# What you will do
The records are to be copied from the line that contains "624x530 pixels. Task: Select" through their last line, word for word, with every picture left out.

====== Supplied data ======

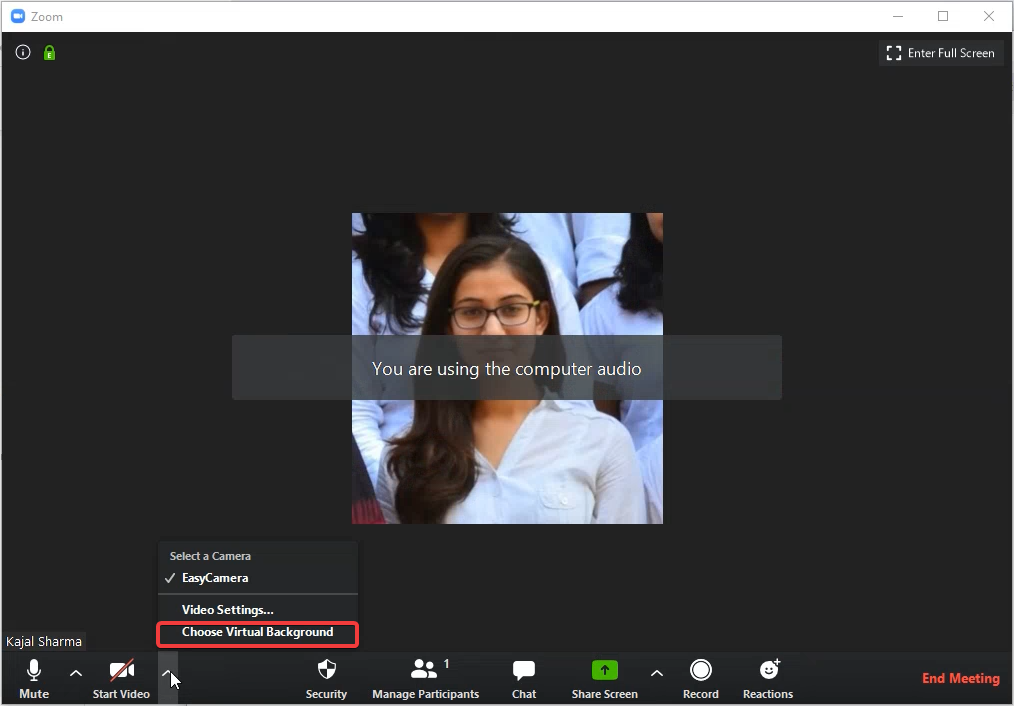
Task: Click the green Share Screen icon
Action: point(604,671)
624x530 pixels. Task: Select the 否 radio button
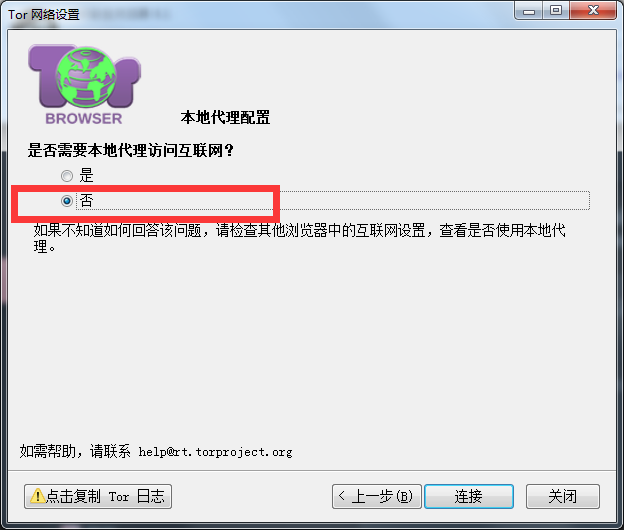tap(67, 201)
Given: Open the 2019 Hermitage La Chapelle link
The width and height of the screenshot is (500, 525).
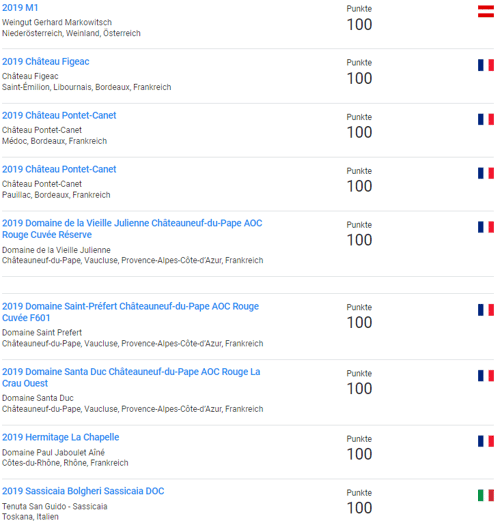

======

# Reply to the exercise
624x530 pixels. Task: Select the 否 radio button
tap(67, 201)
Given: Open the 2019 Hermitage La Chapelle link
The width and height of the screenshot is (500, 525).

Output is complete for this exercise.